As operadoras das bandas A e B da telefonia celular que não migrarem para o Serviço Móvel Pessoal (SMP) deixarão de renovar as concessões quando vencerem os prazos dos contratos assinados com a Agência Nacional de Telecomunicações (Anatel). Neste caso, a Telefônica Celular do Estado do Rio de Janeiro seria a primeira empresa a perder o direito automático de renovação do contrato, já que o prazo vence dentro de seis anos. Ou seja, se a Telefônica não concordar com as novas regras que estão sendo estabelecidas pela agência reguladora, o grupo espanhol Telefónica – controlador da empresa fluminense – tem no máximo mais seis anos para continuar a prestar o serviço.
Terminado este prazo, a autorização será colocada em disputa e o vencedor estará automaticamente oferecendo a telefonia celular dentro dos critérios fixados para o SMP. Esta regra foi apresentada ontem pelos conselheiros da Anatel, Luiz Tito Cerasoli e Antônio Carlos Valente da Silva durante a divulgação dos documentos que vão nortear a nova modalidade de telefonia celular. Além disso, irá possibilitar a licitação das bandas C, D e E da telefonia móvel.
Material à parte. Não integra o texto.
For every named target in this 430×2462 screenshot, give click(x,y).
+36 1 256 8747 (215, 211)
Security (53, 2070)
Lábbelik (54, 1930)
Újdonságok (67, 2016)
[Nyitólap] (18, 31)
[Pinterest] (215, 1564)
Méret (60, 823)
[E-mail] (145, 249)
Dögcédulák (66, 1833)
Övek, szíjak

Tito e Valente explicaram que os prazos dos contratos são diferentes entre as empresas. O prazo mais longo é o da Amazônia Celular – operadora da banda B na região Norte – que termina dentro de 14 anos. Os conselheiros afirmaram que esta questão não representa uma mudança nas regras da operação da telefonia celular. Eles tiveram a preocupação de tentar desvincular este critério, já que o governo quer atrair investidores estrangeiros para a telefonia celular. Entre os dias 5 e 15 de outubro, os ministros Pimenta da Veiga (Comunicações) e Pedro Malan (Fazenda), além dos presidentes da Anatel, Renato Guerreiro, e do Banco Central, Armínio Fraga, vão explicar as regras aos potenciais grupos interessados nestas autorizações. ‘‘As regras não estão sendo quebradas em momento algum’’, afirmou Tito. ‘‘A migração tem ônus e bônus e ocorre que alguns críticos deste processo querem ficar com os bônus das antigas e das novas regras.’’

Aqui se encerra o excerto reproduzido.